1. her geçen gün daha da kötüye gittiğimizin işareti olan saldırı.

    ırak işgal edildiğinde 13 yaşındaydım. işgal sonrası ortaya çıkan kaosun sonucu olarak türlü silahlı gruplar ortaya çıkmış, birbirleri ile mücadeleye girişmişti. haberlerde sürekli bağdat'ta intihar saldırısı, kufe'de camiye saldırı, necef'te çatışma vb haberleri gelirdi. o zaman düşünürdüm "bu insanlar nasıl yaşıyor yahu?" diye. yani sen sivil bir insansın, bir tarafın silahtarlığını yapmıyorsun, camiye ya da lokantaya gidiyorsun, sonra güm... ıraklı olsam herhalde korkudan dışarı adımımı atmam, evden de kimseyi dışarı çıkarmam diye düşünürdüm. internetten ingilizcemi geliştirmeye çalıştığım dönemlerde ıraklı, filistinli insanlara sorardım "nasıl yapıyorsunuz?" diye, "yapıyoruz bir şekilde" derlerdi. allah allah derdim, böyle yaşanır mıydı ki? yaşanıyormuş, buna yaşamak denirse tabi...

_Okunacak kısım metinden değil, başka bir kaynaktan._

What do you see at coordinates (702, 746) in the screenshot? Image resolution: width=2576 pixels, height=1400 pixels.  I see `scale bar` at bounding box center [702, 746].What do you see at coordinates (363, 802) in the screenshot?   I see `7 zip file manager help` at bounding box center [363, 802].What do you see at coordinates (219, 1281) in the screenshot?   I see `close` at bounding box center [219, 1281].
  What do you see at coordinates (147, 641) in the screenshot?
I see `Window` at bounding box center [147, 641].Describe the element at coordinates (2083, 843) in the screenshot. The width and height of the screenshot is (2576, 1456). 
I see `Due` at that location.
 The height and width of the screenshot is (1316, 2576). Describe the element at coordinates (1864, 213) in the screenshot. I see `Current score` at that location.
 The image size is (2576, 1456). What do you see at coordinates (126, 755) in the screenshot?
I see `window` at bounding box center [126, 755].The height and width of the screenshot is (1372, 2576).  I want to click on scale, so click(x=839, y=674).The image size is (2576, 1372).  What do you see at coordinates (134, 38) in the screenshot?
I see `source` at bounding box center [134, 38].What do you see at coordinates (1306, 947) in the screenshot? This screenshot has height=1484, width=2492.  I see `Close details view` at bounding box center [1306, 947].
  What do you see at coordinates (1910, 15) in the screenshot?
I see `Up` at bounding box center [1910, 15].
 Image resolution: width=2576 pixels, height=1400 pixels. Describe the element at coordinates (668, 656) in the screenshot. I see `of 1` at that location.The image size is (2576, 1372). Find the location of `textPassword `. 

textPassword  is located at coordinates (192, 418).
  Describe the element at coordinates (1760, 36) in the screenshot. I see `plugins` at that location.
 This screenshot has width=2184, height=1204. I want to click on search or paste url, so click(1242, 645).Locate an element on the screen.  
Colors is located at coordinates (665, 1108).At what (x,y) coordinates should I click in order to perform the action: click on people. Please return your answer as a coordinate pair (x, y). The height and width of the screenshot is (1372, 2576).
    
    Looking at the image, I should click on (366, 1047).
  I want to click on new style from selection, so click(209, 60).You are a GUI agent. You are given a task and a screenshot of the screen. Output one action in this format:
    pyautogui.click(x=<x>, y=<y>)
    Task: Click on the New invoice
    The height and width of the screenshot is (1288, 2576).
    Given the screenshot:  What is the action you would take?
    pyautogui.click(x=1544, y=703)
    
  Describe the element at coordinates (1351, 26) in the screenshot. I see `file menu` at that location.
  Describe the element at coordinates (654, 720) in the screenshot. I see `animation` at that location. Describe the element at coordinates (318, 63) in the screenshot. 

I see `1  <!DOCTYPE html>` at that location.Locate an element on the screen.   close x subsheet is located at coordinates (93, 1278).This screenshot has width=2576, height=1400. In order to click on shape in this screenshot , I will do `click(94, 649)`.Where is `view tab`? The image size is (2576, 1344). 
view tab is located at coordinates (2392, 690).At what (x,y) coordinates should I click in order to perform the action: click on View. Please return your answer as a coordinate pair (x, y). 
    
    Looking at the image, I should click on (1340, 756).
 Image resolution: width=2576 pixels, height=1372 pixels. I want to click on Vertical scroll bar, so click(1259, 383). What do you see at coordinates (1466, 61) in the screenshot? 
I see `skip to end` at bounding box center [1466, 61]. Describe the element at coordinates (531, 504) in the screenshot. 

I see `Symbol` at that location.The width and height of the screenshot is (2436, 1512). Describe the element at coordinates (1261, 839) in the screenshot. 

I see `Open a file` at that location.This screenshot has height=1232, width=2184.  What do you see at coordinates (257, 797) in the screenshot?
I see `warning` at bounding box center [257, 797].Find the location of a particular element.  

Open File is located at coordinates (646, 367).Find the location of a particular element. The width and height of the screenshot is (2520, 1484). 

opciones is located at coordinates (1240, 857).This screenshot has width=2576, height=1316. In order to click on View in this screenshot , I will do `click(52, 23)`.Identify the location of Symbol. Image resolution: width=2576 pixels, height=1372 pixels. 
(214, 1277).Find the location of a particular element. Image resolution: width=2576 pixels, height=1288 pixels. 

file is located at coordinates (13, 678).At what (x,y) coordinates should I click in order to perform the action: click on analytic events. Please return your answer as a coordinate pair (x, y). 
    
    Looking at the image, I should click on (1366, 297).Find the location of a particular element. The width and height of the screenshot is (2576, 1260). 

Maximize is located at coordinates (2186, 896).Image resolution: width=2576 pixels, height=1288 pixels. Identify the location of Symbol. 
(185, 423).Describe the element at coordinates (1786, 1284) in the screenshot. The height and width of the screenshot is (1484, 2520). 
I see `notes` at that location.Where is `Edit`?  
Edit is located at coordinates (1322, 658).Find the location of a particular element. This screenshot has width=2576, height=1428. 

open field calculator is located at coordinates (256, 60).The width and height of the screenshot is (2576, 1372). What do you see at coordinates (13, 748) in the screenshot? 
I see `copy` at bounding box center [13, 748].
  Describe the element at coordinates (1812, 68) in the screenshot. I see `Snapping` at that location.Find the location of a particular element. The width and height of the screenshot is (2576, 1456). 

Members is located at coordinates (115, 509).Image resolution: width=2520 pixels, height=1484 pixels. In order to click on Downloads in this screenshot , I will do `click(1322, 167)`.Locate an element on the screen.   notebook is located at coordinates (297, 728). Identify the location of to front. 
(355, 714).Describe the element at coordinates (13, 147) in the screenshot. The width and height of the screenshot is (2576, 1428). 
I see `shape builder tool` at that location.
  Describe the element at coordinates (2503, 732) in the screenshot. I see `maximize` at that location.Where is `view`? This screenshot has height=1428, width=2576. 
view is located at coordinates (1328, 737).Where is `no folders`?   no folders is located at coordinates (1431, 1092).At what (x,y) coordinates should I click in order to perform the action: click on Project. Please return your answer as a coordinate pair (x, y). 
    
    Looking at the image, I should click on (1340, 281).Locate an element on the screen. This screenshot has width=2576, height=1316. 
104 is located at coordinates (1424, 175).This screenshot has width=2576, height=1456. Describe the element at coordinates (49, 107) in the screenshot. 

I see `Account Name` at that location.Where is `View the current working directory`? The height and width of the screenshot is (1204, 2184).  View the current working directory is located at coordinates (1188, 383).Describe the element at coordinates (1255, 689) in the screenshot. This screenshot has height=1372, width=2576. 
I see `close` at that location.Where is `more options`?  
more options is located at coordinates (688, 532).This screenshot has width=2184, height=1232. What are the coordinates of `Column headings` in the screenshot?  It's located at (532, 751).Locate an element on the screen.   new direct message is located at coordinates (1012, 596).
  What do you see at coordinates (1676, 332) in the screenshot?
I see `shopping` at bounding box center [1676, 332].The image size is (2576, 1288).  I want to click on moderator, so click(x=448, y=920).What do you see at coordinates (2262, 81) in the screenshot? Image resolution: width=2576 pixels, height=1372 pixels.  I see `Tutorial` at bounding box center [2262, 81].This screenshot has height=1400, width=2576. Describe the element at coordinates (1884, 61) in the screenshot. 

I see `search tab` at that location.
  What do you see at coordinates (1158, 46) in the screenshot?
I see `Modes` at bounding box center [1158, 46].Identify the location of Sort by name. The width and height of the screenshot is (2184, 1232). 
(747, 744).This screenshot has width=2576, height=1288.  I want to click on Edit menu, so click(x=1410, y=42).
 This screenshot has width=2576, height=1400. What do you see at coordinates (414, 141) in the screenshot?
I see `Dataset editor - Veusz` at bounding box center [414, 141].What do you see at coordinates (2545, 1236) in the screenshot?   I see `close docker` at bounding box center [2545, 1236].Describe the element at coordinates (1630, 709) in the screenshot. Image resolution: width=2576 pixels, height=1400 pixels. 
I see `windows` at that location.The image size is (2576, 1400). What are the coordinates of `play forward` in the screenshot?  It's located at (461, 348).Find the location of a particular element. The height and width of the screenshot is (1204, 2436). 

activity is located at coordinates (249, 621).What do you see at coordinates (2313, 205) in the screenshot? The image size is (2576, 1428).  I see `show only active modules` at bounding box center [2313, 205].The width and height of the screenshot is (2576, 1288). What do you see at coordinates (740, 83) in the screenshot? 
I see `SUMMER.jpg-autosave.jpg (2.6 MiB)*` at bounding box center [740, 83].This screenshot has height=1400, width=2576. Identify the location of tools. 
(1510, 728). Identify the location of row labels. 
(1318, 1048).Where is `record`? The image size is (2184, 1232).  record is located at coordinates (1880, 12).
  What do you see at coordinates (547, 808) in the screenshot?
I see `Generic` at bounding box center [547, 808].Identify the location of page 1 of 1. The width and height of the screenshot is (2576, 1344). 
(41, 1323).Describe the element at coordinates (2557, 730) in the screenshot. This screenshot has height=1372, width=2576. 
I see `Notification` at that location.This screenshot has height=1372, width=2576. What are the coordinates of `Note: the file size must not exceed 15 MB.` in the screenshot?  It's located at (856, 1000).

    işin kötüsü alışıyor insanlar. bağırsak da çağırsak da, ortada ciddi ciddi normalleşme yoluna girmiş bir durum var. trafik kazası gibi oldu. mesela haberlerde "yolcu otobüsü devrildi, 12 ölü", "düğün dönüşü ailenin sonu oldu, 4 kişilik aileden canlı kurtulan yok" gibi haberleri duyduğumuzda "çk çk çk" demekten başka bir şey yapmıyoruz. bu saldırılar da öyle artık. çünkü saldırı yapıldığında kimlerin yaptığını, ne şekilde yapıldığını, kimlerin ne şekilde tepki göstereceğini, bizim ne şekilde tepki vereceğimizi az çok biliyoruz. yazılmış senaryoyu oynuyoruz işte.